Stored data
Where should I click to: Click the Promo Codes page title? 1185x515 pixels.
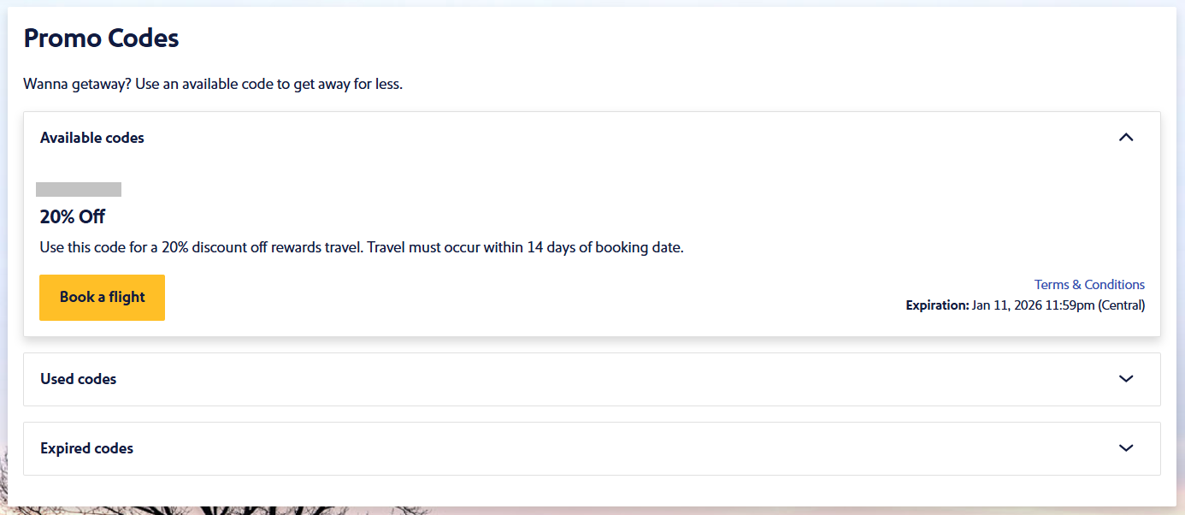pos(101,38)
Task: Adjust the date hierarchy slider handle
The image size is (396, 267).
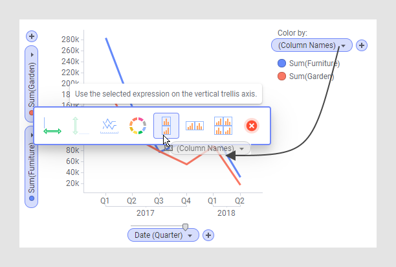Action: (x=185, y=227)
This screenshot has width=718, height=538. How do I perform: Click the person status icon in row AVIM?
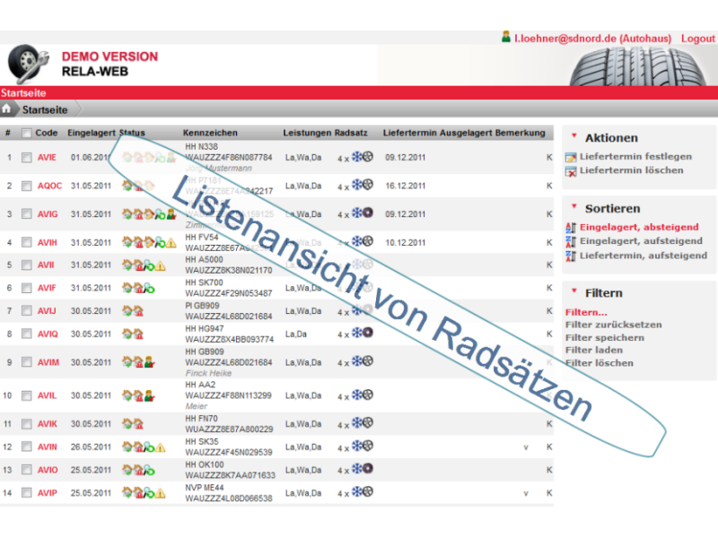click(x=149, y=362)
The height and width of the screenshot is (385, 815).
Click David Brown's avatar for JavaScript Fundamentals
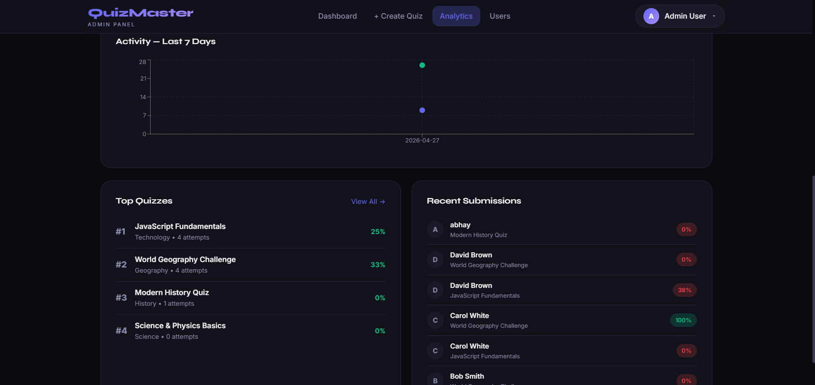click(x=435, y=290)
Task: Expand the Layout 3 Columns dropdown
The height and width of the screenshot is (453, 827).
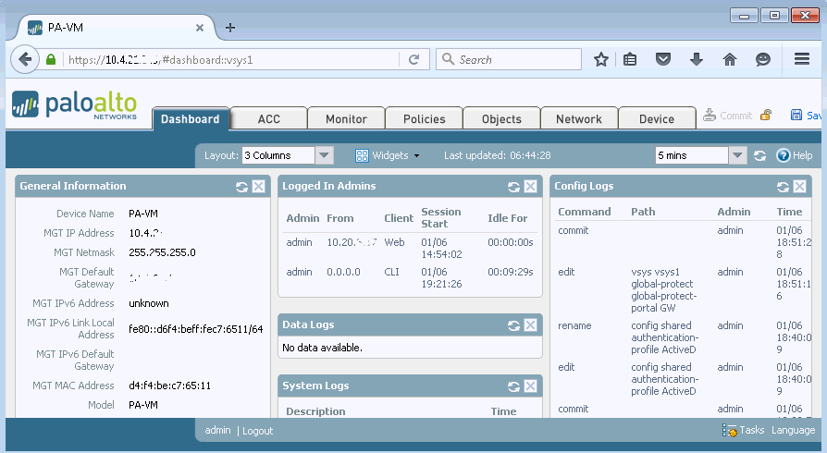Action: 324,156
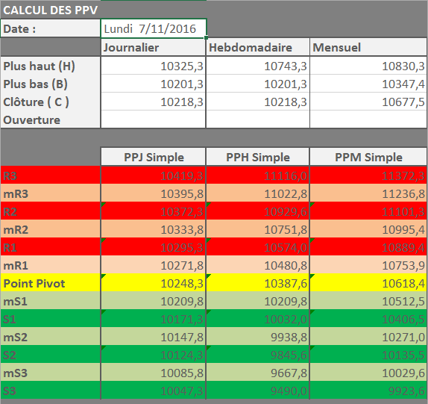This screenshot has width=428, height=404.
Task: Click the S3 monthly value 9923,6
Action: (368, 391)
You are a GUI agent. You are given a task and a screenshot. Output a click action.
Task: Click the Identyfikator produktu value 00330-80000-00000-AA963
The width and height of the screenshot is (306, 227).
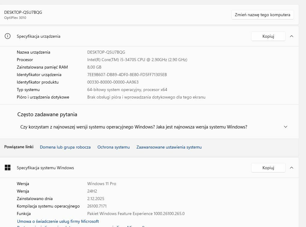[113, 82]
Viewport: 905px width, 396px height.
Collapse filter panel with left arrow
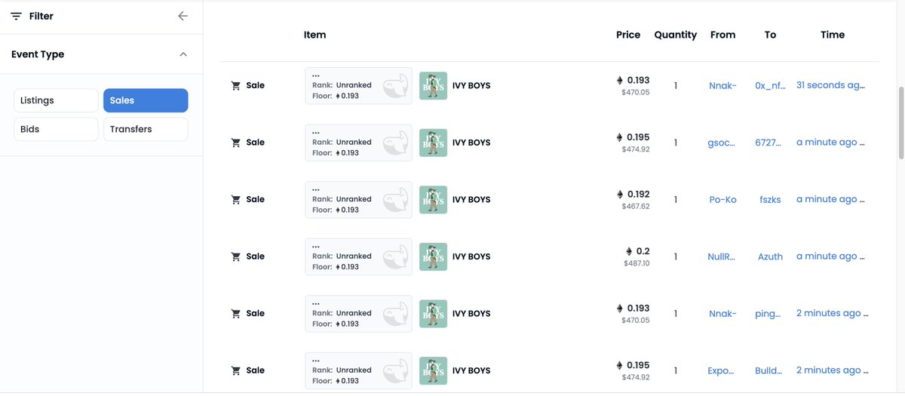tap(183, 16)
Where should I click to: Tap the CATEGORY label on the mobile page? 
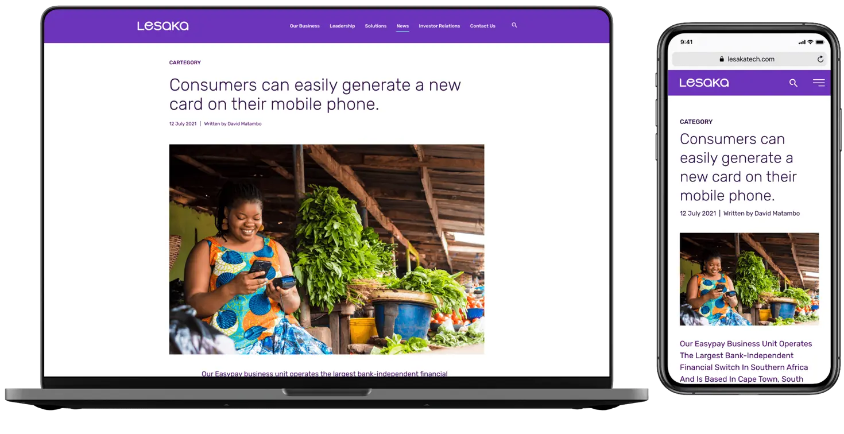(696, 122)
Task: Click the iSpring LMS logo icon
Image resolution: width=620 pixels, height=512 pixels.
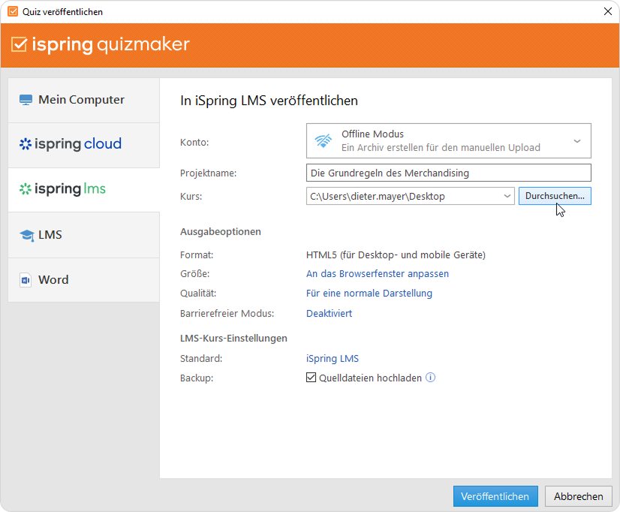Action: tap(27, 189)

**Task instructions**
Omitting the images, output each record precisely as written.

**Expected answer**
Where should I click to: Click the Promo Codes page title? 1185x515 pixels.
pos(101,38)
Task: Adjust the date hierarchy slider handle
The image size is (396, 267).
Action: (x=185, y=227)
This screenshot has width=718, height=538. How do I perform: Click the person status icon in row AVIM?
click(x=149, y=362)
The height and width of the screenshot is (385, 815).
Click David Brown's avatar for JavaScript Fundamentals
click(x=435, y=290)
Task: Expand the Layout 3 Columns dropdown
The height and width of the screenshot is (453, 827).
Action: 324,156
This screenshot has width=428, height=404.
Task: Click the S3 monthly value 9923,6
Action: (368, 391)
You are a GUI agent. You are given a task and a screenshot. Output a click action.
Task: Click the Identyfikator produktu value 00330-80000-00000-AA963
The width and height of the screenshot is (306, 227).
[113, 82]
Viewport: 905px width, 396px height.
Collapse filter panel with left arrow
tap(183, 16)
Where should I click to: Tap the CATEGORY label on the mobile page? 
(696, 122)
Task: Click the iSpring LMS logo icon
Image resolution: width=620 pixels, height=512 pixels.
Action: tap(27, 189)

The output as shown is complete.